Pretty much every teacher knows that spelling tests are useless for weak spellers, but many parents ask for them, especially if they used to get good marks in them as children and believe that the tests helped them to become good spellers, not realising that they were just lucky to be born with a brain that can memorise better than most.

The bottom line is that learning to spell English correctly is very largely a matter of memorisation and we are all much better at remembering some things than others. With some things we just have to work at it, and don't succeed well even then.

Research indicates that learning takes place more easily when the child is relaxed (adults too, come to that) and that's why I can never understand the stress we put our children through - and ourselves as well.
For children who know that they find remembering spellings difficult, it is very difficult to be relaxed about it, but it helps if parents can stay as relaxed about it as they can manage.
If it was up to me, we would reduce this stress on children, by removing some of the worst gremlins from English spelling, but most people, dislike that suggestion.
The diffiulties of learning to spell English are caused entirely by its irregularities:
cool - school, soup...; mash - machine....; speak - seek, shriek....
Really weak spellers tend to feel less bad about their disabilities if they are helped to understand this, i.e. it's not them but the spellings which are stupid. Their logical brains have trouble coping with them.
It worked for my dyslexic son who has ended up as uni lecturer.

seeker Mon 28-Jan-13 07:24:10

There is loads of evidence that spelling tests do no good at all, and many schools no longer do them. Spelling comes with time and writing. My dd got 100% in every spelling test throughout primary, but her actual functional spelling was and is awful.

Artigene Mon 28-Jan-13 07:48:13

I can't believe how hard those spellings are. My Y2 DD is on the top table for spellings and this week has words like heard, does, real, likes... I've often wondered why they don't stretch her table further as she says they all get full marks but the comments on this thread suggest its pointless anyway. There is such variation in Y2, her best friend's spellings included "up".

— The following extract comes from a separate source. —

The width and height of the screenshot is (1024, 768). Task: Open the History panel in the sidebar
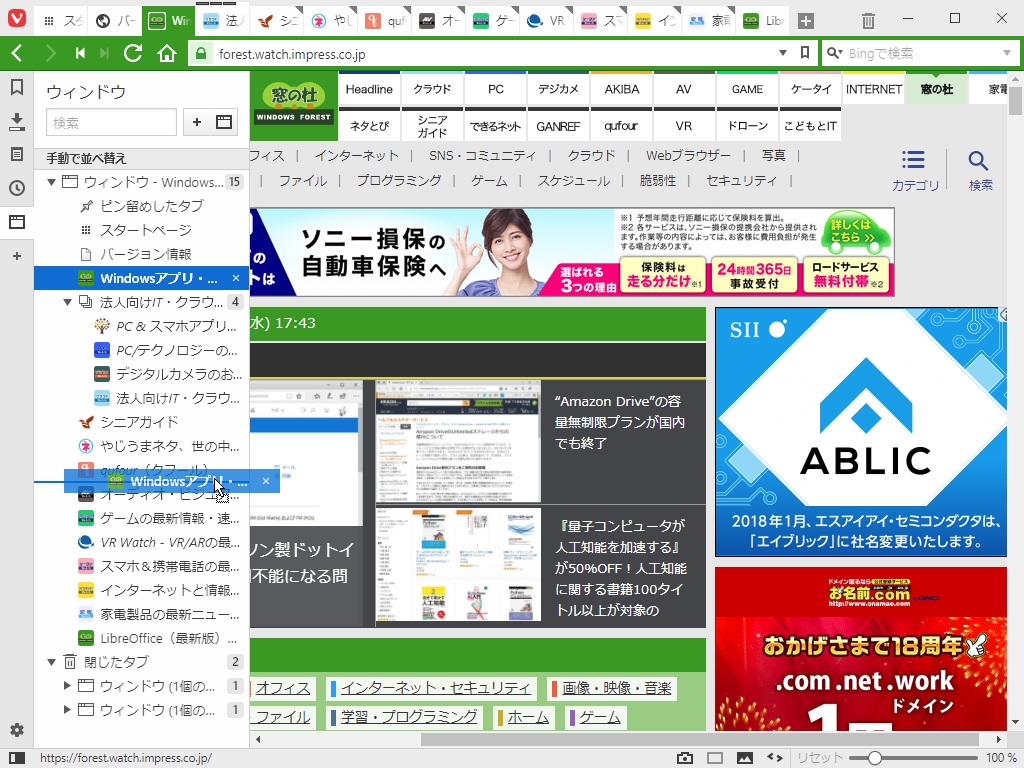point(16,187)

diplodocus Mon 28-Jan-13 13:11:10

I also find this really odd. My yr DDs spellings are if anything even harder - e.g. articulate, machinery, chemical. They are obviously not words she's likely to use in the near future, and while she can learn them for a test, they certainly don't stick. I understand the principle i.e. that they're based on the sounds they're looking at in phonics, but can't understand why they don't use more common examples - there are so many much more common words she can't spell.

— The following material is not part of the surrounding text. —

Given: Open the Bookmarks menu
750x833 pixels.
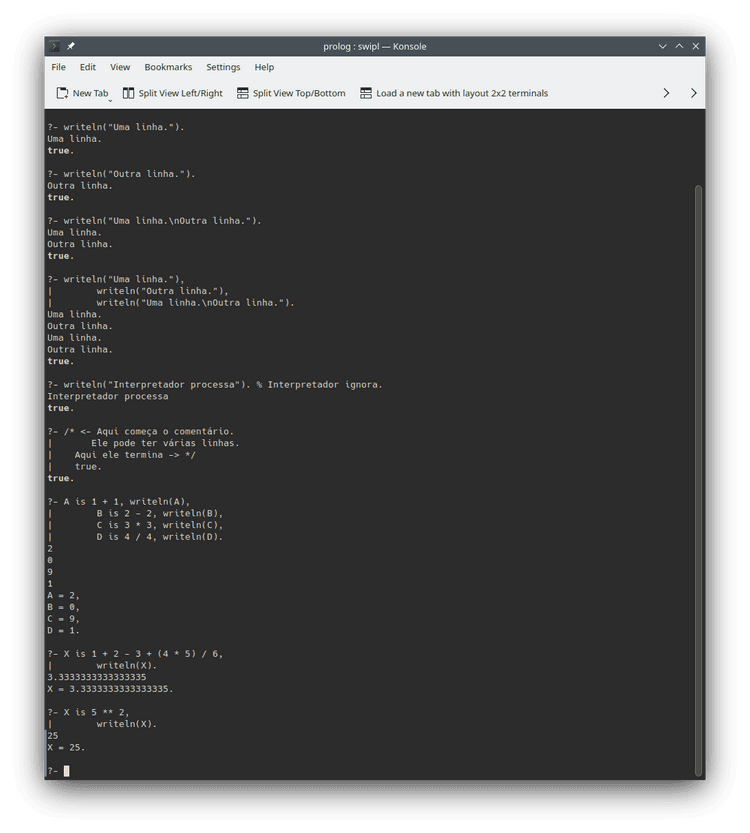Looking at the screenshot, I should tap(168, 67).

SunflowersSmile Mon 28-Jan-13 17:33:24

No spelling tests here.
Do get words to put into a sentence which seems more sensible to me.
The school used to send spellings home to learn but quite traumatic for some children.
I have a child who was good at spelling tests but on the same day would spell the word wrong in writing afterwards. Pointless.
Op- those spellings do seem hard and I would be cross about words being sent home that the child did not know meaning of.

Thanks PastSellByDate that is really helpful. And thanks Mashabell that is really good.
I agree that there are so many other words that she could be learning that will actually be useful to her in her writing. They seemed so abstract and I couldn't discern a pattern to them. I have now ordered a whiteboard and some magnetic letters so we can play some games with the words to see if this will help them to stick in her brain.

mrz Mon 28-Jan-13 19:00:20

Write the letters on post it notes and let her build up the words on the fridge or table

Ooo mrz that is a great idea thanks.